■ Task to complete ■
In the copy, include no images. Reproduce the entries exactly.

Data items
· · ·
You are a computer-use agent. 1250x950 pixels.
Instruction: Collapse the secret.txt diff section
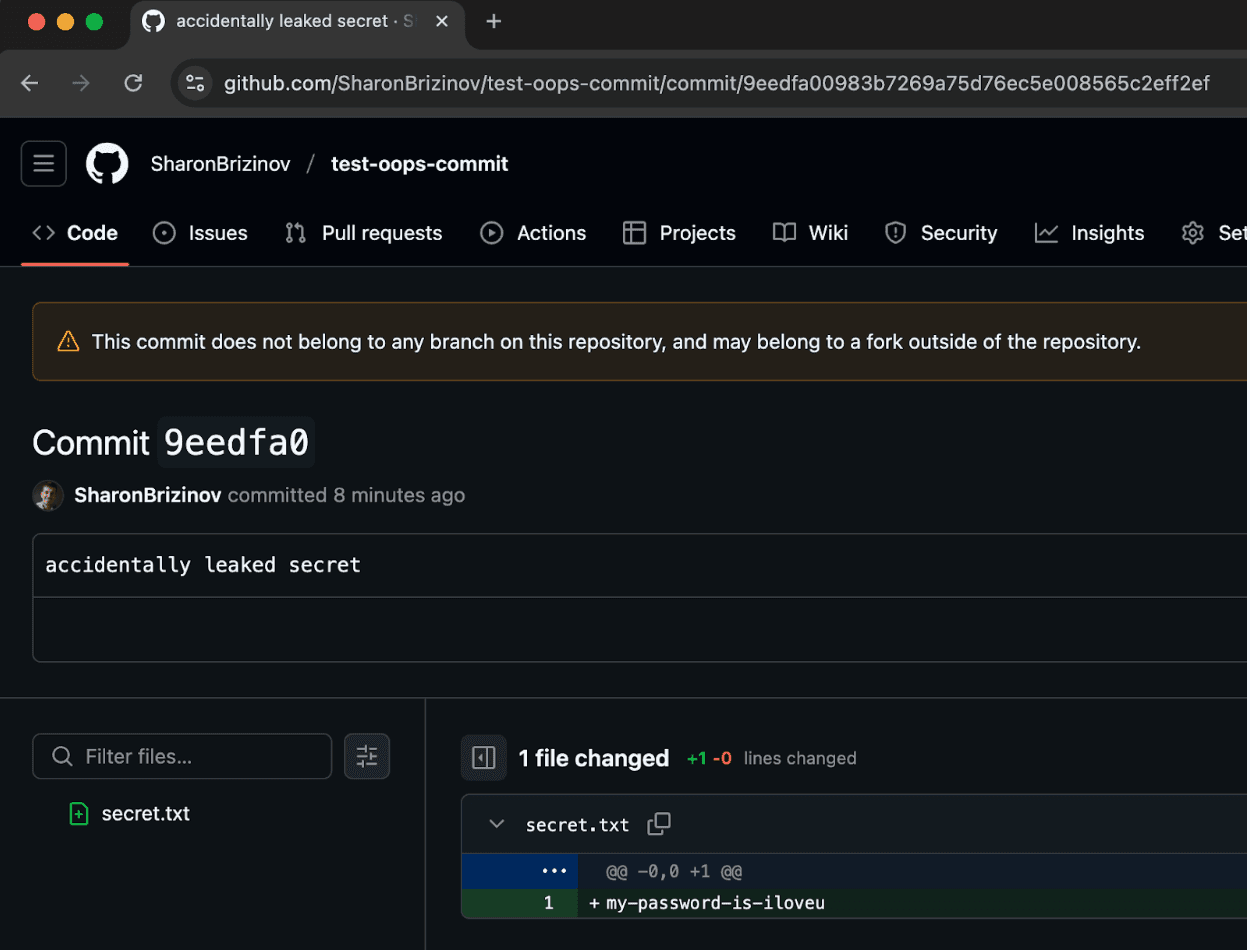click(x=496, y=825)
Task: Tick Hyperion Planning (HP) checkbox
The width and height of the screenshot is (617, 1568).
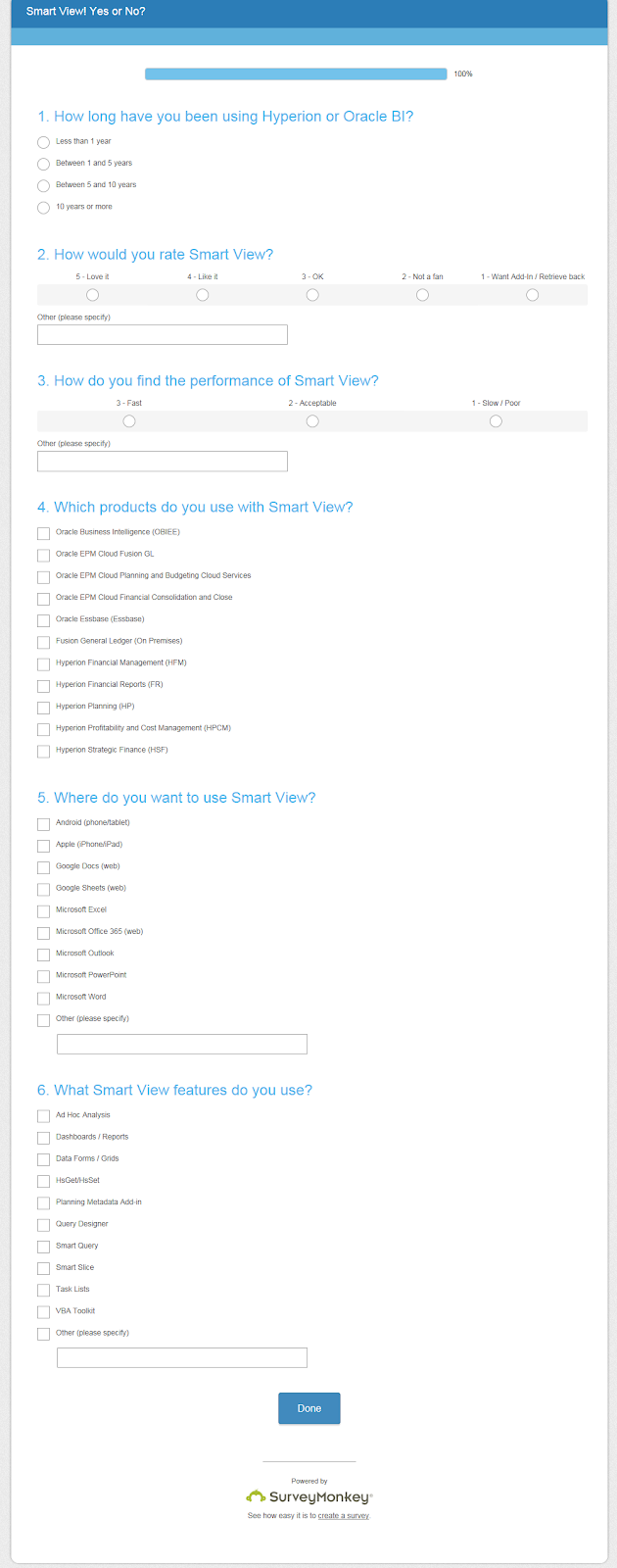Action: [x=43, y=708]
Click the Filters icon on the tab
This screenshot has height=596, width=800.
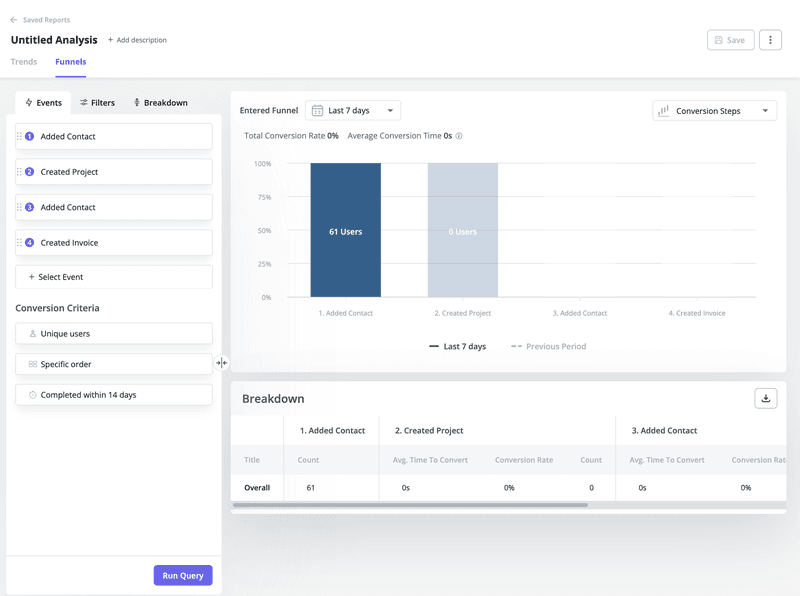click(85, 102)
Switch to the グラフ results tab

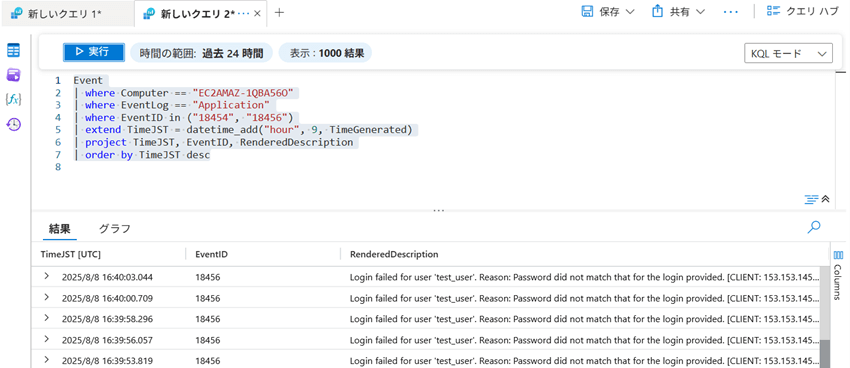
· · ·
■ Written answer ■
You are a computer-use agent. 1250x950 pixels.
Instruction: Collapse the secret.txt diff section
click(x=496, y=825)
Task: Tick Hyperion Planning (HP) checkbox
The width and height of the screenshot is (617, 1568).
Action: [x=43, y=708]
Click the Filters icon on the tab
This screenshot has height=596, width=800.
click(85, 102)
Switch to the グラフ results tab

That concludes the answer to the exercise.